Abbott Comes Out Swinging Against JihadLawrence Person's BattleSwarm Blog 11/20/2025
EPIC City may have turned out to be mostly (not entirely) a nothingburger, more a prosaic speculative land deal than an actual Islamic City, but it seems to have lit a fire under Greg Abbott, as he’s come out swinging against any opportunity for Jihad to take root in Texas this week.
First up: He designated CAIR and the BrandonMuslim Brotherhood as foreign terrorist organizations.
Gov. Greg Abbott has officially designated both the Council on American-Islamic Relations (CAIR) and the Muslim Brotherhood as foreign terrorist organizations and transnational criminal organizations.
The move immediately prohibits the groups from purchasing or acquiring land in Texas and authorizes the state to take legal action to shut down their operations.
The designation is the first significant use of authority granted to the governor under Senate Bill 17, a land-security measure Abbott signed into law earlier this year.
SB 17 allows the governor, after consultation with the Department of Public Safety, to classify any foreign group or transnational criminal organization as a prohibited entity. Once designated, those organizations—and their affiliates—are barred from acquiring real property in Texas and become subject to aggressive enforcement by the attorney general.
“The Muslim Brotherhood and CAIR have long made their goals clear: to forcibly impose Sharia law and establish Islam’s ‘mastership of the world,’” said Abbott. “The actions taken by the Muslim Brotherhood and CAIR to support terrorism across the globe and subvert our laws through violence, intimidation, and harassment are unacceptable.”
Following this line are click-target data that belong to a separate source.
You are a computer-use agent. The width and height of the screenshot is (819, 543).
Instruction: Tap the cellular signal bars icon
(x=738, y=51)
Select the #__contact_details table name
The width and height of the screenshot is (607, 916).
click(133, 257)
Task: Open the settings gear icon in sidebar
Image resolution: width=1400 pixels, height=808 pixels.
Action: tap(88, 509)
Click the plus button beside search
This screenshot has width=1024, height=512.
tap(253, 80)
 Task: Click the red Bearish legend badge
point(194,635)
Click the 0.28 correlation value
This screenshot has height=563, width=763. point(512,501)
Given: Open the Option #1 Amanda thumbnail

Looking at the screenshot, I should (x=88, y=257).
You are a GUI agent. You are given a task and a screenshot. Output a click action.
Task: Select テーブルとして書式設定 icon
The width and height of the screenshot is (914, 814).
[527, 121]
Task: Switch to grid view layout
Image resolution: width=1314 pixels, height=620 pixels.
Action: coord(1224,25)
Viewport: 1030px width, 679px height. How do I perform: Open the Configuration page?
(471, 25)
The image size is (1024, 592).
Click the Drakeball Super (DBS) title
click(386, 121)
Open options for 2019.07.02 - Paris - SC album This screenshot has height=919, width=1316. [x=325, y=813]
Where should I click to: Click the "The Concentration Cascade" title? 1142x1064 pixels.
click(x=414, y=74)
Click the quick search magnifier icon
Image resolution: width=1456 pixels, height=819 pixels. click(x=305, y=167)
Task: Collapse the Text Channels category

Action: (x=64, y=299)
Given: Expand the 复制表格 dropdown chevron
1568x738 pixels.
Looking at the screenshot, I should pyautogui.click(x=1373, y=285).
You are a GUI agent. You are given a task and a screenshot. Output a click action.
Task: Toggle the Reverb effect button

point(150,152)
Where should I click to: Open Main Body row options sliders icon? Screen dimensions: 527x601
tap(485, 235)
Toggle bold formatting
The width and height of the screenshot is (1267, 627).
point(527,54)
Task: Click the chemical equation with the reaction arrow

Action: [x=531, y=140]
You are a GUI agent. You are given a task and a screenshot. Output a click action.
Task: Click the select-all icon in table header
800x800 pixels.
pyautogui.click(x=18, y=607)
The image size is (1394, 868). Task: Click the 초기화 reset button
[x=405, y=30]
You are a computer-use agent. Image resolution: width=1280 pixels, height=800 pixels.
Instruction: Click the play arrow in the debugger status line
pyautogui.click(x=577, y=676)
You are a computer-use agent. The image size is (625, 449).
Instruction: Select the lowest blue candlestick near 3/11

The astonishing thing here is not only Abbott declaring an obvious truth loudly and clearly, but that the actual declaration goes even harder without even a single ritual bow to mealy-mouthed, politically correct wokespeak on the issue, and I’d quote great walloping bits of it if it weren’t an uncopyable PDF.
Back to Texas Scorecard.
Under SB 17, the Texas attorney general is empowered to investigate any property transactions involving prohibited entities, bring actions against land they attempt to acquire, seek court-ordered divestiture, and pursue civil penalties of up to 50 percent of the property’s market value. Courts are required to appoint receivers to sell off any land improperly purchased.